Interior design is constantly evolving, changing from day to day and year to year. The last few years have allowed us to stay at home and have impacted the way we perceive our spaces, leading to shifts in design style preferences, from modern and neutral to vintage and bright. After all, a home should feel “friendly”, right? As we move forward into 2023, it’s interesting to consider what the new trends might be. To dig deeper into this question, we asked Amy Leferink, Founder and Principal Designer of Interior Impressions, to share her interior trend predictions for this year.
The color is in! “Neutrals will remain strong but will increasingly be complemented by bold prints and rich colors,” she says. People want exciting color combinations in their social spaces, whether in a kitchen, dining room, or any other common area. She expresses that “deeper, saturated colors and jewel tones” (think deep reds, sapphire blues, emerald greens, and topaz golds) are among the most popular color choices.
Styles from decades past are coming back into style, and people are opting for a mix of timeless favorites and contemporary styles to create a custom look that spans design eras and is personalized for every home. “Think vintage mixed with modern or mid-century inspired styles paired with Scandinavian or farmhouse designs,” she says. “It’s the new ‘classic reinvented’.”
Texture, Texture, Texture
Leferink explains how the COVID-19 pandemic has robbed us of one of our most intimate senses: touch.
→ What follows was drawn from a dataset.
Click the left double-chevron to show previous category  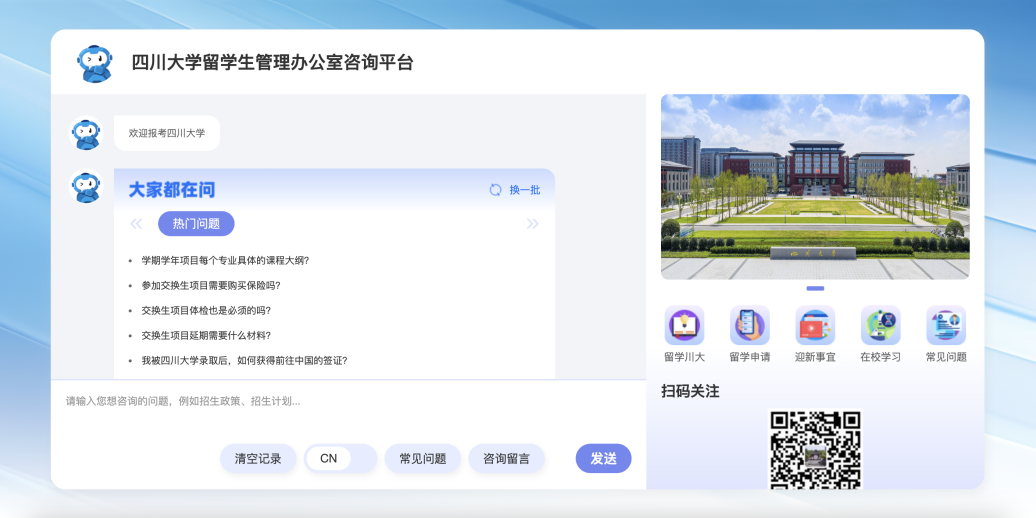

For this reason, humans want to restimulate the sensation of touch in ways never experienced before, not only adding physical texture to their homes, but also visually. Details such as wood paneling, whitewashed walls, and plaster hoods become design staples due to their seamless incorporation of texture. She says, “Designers will also incorporate this into furniture selections and specifications, adding velvets and rich, upholstered fabrics, providing layers of texture everywhere you look.
Sustainability is a priority issue for designers and clients, knowing that everything we do has an impact on the environment. “An unexpected development with mushrooms is gaining momentum,” she says. “Brands like Mylo Unleather are making waves and getting us excited about the possibilities mushrooms offer as an ethical and sustainable alternative to animal skin.” People are moving away from mass-produced furniture that contains plastics, polymers, and foam, and instead incorporating quality furniture, handcrafted products, and vintage pieces.
Social spaces are a priority
“The way we socialize and live is constantly changing,” says Leferink. Many people are now choosing to hold meetings at home rather than going out, and making guests feel at home when visiting is a top priority. She says, “Customers want entertainment-focused rooms that offer versatile seating, performance fabrics and flexible entertainment options. This means we can expect more home bars, theaters and larger dining spaces that provide good circulation both indoors and outdoors for large and intimate gatherings.
The bathroom – a spa-inspired bathroom – “was a bit inevitable when it comes to interior design,” she says, “influenced by the growing popularity of small personal care spaces within the House”. Witness: Gwyneth Paltrow. Her fully operational home spa has changed the game of “self-care,” and the trend is only growing in popularity. Spathrooms incorporate design elements such as floor-to-ceiling marble, bathroom fireplaces, steam showers, and a variation of dimmable lighting options. Leferink says, “This is a trend to watch, and we can’t wait to see what happens next!”